So you want to open a restaurant? / by Luke Davies

I am sure you have heard that restaurants have a large turn over so it might be obvious to say you should do your due diligence prior to getting into the restaurant business.   Perhaps not everyone knows what that due diligence entails. Here are some tips for you.

  1. Know how much you can afford per month. Rents are normally figured on a per square foot basis. If a 1000 square foot space goes for $100 per square foot, per year, that will cost you $100,000.00 per year. Divide that by twelve to get your per month rent. Talk to your real estate broker about utility and maintenance costs in "like" spaces if there is no history of these costs in the space you are considering.

  2. Estimate construction costs. We advise that you don't do this by having a contractor walk the space with you prior to having design drawings. If the space isn't designed yet, it is likely the contractor will make an estimate on lessor materials in hopes to get the work. This could put you in a position where you don't budget enough money for the design you actually want. Your research should be based on average per square foot construction costs for the area you are considering. Understand that construction costs don't include furniture or equipment.
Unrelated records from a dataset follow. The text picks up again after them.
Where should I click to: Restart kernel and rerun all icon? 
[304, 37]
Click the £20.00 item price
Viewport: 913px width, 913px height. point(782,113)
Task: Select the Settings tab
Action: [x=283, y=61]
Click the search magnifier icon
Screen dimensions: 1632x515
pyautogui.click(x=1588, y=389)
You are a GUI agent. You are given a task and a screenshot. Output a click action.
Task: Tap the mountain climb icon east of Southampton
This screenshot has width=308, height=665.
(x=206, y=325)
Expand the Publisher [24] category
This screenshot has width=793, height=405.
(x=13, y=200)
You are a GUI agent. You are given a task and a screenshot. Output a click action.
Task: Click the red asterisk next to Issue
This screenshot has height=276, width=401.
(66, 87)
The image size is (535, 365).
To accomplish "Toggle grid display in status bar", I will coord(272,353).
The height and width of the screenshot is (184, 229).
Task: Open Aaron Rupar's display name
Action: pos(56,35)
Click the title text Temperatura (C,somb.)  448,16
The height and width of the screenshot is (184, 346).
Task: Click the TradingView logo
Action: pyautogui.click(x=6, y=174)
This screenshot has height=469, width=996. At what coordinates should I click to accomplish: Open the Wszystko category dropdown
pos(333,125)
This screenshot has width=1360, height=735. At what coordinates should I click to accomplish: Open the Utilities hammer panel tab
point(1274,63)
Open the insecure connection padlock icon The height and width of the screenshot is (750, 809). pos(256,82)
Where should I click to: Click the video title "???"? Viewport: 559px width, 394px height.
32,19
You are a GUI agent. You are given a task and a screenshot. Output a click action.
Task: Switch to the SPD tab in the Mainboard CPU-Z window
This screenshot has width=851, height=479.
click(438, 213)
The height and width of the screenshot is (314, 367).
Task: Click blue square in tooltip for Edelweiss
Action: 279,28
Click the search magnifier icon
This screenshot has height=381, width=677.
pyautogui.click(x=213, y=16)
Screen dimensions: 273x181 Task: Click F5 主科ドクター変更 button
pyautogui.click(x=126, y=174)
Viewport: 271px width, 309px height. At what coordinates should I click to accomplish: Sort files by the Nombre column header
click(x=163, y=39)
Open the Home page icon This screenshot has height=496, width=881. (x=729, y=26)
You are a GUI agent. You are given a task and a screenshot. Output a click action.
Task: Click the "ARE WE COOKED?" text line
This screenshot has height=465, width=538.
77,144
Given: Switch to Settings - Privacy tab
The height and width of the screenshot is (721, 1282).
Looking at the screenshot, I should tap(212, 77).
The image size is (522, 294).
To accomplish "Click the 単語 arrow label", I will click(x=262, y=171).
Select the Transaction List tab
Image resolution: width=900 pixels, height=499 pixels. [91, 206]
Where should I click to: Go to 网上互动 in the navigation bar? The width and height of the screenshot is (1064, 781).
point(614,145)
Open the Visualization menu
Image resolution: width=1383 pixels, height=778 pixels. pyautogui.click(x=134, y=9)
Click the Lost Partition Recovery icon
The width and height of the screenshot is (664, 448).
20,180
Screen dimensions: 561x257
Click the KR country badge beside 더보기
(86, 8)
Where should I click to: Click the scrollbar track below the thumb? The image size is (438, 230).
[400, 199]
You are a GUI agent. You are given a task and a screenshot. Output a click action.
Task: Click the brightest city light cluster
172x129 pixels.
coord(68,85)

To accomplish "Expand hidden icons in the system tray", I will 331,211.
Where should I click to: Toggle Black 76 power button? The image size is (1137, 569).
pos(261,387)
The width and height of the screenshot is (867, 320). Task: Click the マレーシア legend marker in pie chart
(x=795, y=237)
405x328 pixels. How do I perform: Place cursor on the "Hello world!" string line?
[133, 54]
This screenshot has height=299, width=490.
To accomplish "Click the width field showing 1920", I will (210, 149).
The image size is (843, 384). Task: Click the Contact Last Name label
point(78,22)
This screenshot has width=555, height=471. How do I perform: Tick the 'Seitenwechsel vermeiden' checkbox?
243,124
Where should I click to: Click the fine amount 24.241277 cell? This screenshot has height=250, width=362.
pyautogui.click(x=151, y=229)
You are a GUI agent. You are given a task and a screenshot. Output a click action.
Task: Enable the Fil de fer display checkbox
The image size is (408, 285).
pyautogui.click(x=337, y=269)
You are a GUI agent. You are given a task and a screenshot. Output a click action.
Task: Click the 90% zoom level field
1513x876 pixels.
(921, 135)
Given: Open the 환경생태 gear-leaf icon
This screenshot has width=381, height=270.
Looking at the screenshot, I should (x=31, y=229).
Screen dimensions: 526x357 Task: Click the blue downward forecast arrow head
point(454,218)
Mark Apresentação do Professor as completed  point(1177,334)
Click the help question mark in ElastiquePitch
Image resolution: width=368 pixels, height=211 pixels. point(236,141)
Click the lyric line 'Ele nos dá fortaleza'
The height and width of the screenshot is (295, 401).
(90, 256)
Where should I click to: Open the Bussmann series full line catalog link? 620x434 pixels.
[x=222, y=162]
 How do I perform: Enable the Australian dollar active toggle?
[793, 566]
  3. Study the traffic of the space you are considering. Sit there at every time of the day, for several hours at a time and observe the pedestrian traffic, see how many people drive and park for basic errands and understand the visibility and accessibility of the space you are considering, How close is the space to public transportation? Is it a busy bus or train stop? Do a large number of locals walk their dogs on that street? Are there other restaurants that are getting a lot of walk in customers?

  4. Identify your target audience. Look only in areas where they exist. Don't get caught up in looking at all spaces in all neighborhoods without finding out if your business will thrive there.

  5. Have a design professional walk through the space to evaluate code compliance which includes local, state and federal codes, proper zoning and ADA compliance.

  6. Be an investigator. Find out why the space is vacant or why the current tenant is leaving. Find out if the landlord is easy to work with and responds to issues quickly. Ask the neighbors what the pros and cons of doing business in that neighborhood are. Find out if there are known complainers in that neighborhood.

  7. Count on experts to lead you though the process. Don't try to do it on your own. Real estate brokers and real estate lawyers are very useful. They will make the process go more quickly and will advise you on what you should be doing. This isn't something you should choose to learn the hard way. It will cost you time and money which most new restaurateurs do not have.